Je voulais une souffrance à la hauteur de la trahison.
Je me suis levée, j’ai redressé ma veste et j’ai fixé le couloir vers la chambre 305 comme une cible.
« Profitez bien de votre lune de miel à l’hôpital », ai-je murmuré. « Parce que demain… l’enfer commence. »
Dehors, dans ma voiture, je n’avais même pas démarré le moteur que j’appelais Héctor, mon responsable informatique et sécurité de confiance.
« Bonjour Héctor », dis-je d’une voix calme qui ne me ressemblait plus.
« Madame de la Vega ? Tout va bien ? »
« J’ai besoin de votre aide ce soir. Urgent. Confidentiel. »
« Toujours, Madame. »
« Premièrement : bloquez la carte Platinum de Ricardo. Deuxièmement : gérez le compte de trading qu’il gère – appelez ça un audit interne surprise. Troisièmement : prévenez le service juridique pour préparer le recouvrement des actifs. »
Un silence s’installa – Héctor était assez intelligent pour ne pas poser la question.
« Compris. Quand est-ce qu’on passe à l’acte ? »

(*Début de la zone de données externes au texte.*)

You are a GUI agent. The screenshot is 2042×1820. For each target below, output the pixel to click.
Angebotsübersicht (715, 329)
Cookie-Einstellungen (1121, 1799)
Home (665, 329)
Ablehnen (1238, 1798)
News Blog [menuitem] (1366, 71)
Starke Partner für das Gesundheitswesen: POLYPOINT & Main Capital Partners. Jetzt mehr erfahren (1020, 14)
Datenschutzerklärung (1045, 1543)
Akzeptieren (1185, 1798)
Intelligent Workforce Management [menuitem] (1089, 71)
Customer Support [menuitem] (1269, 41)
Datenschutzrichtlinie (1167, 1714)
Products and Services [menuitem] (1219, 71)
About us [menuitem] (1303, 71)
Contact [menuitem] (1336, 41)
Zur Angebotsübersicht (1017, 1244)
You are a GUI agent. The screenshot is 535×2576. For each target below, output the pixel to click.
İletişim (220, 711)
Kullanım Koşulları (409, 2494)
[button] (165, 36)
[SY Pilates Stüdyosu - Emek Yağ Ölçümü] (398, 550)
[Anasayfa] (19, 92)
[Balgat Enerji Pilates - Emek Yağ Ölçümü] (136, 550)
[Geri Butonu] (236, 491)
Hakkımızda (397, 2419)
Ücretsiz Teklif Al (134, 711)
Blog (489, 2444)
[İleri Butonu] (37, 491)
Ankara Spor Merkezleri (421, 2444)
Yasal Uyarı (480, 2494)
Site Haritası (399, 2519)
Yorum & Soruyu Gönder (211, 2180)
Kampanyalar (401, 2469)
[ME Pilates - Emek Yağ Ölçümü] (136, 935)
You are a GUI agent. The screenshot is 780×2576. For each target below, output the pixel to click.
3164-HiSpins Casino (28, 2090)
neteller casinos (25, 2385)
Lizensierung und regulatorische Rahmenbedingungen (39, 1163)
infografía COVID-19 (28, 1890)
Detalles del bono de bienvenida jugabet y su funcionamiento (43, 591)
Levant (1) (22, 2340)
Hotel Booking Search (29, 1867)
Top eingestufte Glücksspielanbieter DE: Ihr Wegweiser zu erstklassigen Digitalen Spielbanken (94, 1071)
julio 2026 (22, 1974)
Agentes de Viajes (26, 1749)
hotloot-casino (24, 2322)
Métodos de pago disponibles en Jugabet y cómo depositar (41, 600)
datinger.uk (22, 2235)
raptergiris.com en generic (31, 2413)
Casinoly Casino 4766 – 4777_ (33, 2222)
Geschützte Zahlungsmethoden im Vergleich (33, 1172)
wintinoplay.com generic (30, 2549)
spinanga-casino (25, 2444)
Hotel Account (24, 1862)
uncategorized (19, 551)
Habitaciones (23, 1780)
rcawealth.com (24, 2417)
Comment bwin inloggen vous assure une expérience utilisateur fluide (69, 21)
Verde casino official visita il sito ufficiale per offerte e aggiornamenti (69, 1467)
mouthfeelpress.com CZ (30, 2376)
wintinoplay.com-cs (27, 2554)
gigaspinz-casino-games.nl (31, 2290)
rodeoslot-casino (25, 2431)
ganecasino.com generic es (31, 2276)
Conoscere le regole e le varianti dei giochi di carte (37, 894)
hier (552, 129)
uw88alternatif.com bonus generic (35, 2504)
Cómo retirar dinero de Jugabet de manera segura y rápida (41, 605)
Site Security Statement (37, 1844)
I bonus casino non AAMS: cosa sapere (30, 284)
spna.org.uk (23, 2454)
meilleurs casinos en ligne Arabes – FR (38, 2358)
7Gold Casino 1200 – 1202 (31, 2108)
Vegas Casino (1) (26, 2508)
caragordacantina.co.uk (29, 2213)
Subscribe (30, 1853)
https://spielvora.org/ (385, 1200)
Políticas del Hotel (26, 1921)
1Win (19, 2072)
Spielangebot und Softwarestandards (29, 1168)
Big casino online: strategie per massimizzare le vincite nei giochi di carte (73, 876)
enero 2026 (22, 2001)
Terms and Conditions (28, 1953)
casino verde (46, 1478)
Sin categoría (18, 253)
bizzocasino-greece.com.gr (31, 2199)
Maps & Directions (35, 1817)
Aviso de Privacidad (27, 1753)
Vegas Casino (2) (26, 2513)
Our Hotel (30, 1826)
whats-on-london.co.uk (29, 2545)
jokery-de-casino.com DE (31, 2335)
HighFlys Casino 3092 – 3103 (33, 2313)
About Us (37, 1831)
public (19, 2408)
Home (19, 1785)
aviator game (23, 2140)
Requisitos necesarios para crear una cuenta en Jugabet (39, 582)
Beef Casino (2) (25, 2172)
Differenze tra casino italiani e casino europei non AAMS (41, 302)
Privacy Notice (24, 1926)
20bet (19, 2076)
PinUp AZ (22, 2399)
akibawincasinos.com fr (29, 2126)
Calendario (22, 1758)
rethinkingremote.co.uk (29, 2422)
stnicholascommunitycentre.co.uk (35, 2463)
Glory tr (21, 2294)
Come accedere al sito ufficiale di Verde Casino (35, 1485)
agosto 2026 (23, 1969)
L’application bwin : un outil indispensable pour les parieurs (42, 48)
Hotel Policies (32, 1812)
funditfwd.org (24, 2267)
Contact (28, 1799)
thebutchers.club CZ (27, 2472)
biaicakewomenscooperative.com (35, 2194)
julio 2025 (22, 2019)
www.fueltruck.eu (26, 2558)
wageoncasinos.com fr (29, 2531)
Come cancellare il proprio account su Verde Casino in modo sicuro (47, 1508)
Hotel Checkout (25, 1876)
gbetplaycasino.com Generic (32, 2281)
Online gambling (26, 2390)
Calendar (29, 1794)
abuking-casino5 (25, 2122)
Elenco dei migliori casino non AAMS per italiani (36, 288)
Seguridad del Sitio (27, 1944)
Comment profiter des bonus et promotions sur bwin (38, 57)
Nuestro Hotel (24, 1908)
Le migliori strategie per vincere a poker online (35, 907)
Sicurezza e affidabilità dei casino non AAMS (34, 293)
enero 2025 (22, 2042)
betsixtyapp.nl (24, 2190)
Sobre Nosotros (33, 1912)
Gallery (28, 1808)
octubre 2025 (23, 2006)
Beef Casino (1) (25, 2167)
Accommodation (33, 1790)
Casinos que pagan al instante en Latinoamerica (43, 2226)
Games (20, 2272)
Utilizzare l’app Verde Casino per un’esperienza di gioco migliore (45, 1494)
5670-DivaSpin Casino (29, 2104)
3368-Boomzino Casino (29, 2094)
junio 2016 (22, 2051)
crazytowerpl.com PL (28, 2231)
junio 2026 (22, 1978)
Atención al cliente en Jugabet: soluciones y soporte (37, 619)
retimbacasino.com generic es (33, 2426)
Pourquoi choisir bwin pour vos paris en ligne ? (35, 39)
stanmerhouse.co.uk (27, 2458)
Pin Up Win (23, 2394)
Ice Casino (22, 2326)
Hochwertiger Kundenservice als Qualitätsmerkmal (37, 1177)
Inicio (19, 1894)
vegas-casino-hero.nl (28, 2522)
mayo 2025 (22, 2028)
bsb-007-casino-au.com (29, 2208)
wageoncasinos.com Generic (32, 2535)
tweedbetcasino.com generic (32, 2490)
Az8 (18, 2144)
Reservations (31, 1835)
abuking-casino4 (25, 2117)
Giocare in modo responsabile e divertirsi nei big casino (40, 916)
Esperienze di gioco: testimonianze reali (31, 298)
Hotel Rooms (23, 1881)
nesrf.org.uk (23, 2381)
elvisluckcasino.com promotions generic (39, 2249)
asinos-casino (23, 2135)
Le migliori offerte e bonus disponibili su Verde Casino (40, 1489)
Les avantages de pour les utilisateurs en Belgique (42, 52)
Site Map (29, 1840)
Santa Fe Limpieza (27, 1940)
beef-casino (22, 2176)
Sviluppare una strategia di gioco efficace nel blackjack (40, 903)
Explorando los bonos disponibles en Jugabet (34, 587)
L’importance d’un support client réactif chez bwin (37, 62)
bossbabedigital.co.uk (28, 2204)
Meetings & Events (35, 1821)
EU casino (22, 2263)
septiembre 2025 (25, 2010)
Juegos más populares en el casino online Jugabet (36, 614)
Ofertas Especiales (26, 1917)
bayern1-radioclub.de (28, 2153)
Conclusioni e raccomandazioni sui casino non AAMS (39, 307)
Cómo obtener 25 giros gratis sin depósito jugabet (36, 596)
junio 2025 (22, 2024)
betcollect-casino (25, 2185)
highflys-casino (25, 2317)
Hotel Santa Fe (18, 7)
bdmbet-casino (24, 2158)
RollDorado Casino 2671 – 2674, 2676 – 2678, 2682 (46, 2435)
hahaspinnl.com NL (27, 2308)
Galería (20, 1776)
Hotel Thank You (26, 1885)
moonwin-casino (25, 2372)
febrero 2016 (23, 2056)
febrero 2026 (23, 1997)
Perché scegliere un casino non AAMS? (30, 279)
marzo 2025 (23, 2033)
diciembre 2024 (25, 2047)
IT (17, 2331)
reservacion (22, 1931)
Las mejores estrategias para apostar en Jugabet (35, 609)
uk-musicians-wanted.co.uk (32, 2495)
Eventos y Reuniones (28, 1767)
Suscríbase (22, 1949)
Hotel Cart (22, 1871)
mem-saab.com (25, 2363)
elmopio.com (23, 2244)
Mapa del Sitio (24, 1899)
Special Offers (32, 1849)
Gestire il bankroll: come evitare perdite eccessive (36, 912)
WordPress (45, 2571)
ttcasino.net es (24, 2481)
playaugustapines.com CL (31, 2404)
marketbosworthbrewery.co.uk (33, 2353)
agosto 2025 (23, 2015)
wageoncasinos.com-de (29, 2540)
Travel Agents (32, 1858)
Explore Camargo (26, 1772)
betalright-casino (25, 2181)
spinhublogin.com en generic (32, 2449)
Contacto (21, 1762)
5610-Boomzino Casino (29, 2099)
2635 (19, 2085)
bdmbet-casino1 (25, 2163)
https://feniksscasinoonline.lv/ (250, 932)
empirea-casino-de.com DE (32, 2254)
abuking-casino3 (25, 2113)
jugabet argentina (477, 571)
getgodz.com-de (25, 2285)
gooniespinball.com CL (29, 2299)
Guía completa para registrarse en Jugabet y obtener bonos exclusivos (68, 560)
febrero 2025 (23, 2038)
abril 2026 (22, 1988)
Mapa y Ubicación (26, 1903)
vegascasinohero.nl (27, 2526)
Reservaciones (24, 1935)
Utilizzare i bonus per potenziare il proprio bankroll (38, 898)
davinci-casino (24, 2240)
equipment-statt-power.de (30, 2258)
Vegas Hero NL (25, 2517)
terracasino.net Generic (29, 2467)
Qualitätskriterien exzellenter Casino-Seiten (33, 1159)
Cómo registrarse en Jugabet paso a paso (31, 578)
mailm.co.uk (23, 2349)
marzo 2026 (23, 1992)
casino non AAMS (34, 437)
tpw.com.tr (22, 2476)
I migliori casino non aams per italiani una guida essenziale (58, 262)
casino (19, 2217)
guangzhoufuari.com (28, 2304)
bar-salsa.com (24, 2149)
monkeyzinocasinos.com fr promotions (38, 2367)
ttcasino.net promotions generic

« Maintenant. Immédiatement. Je veux que la notification arrive dès qu’il essaie de payer quelque chose. »
« Je m’en occupe. »
« Une dernière chose », ajoutai-je. « Trouvez le meilleur serrurier possible. Et engagez deux gros bras de la sécurité. Demain matin, nous allons à la maison de Ségovie. »
« À votre service, madame. »
Je raccrochai, démarrai la voiture et aperçus mon reflet dans le rétroviseur.
La femme qui pleurait dans le couloir avait disparu.
Il ne restait plus que Sofia – la PDG – qui avait enfin compris le prix de la clémence.
Mon téléphone vibra : un message WhatsApp de Ricardo.
« Mon amour, je suis arrivé à Valence. Je suis épuisé. Je vais dormir. Bisous. Je t’aime. »
Je ris – un rire sec, aigu, sans humour.
Puis je tapai ma réponse avec un calme parfait. « D’accord, mon amour. Dors bien. Fais de beaux rêves, car demain tu risques d’être confrontée à une réalité surprenante. Je t’aime aussi.»
Envoyer.
Et tandis que l’écran s’éteignait, un sourire en coin se dessina sur mes lèvres.
La partie avait officiellement commencé.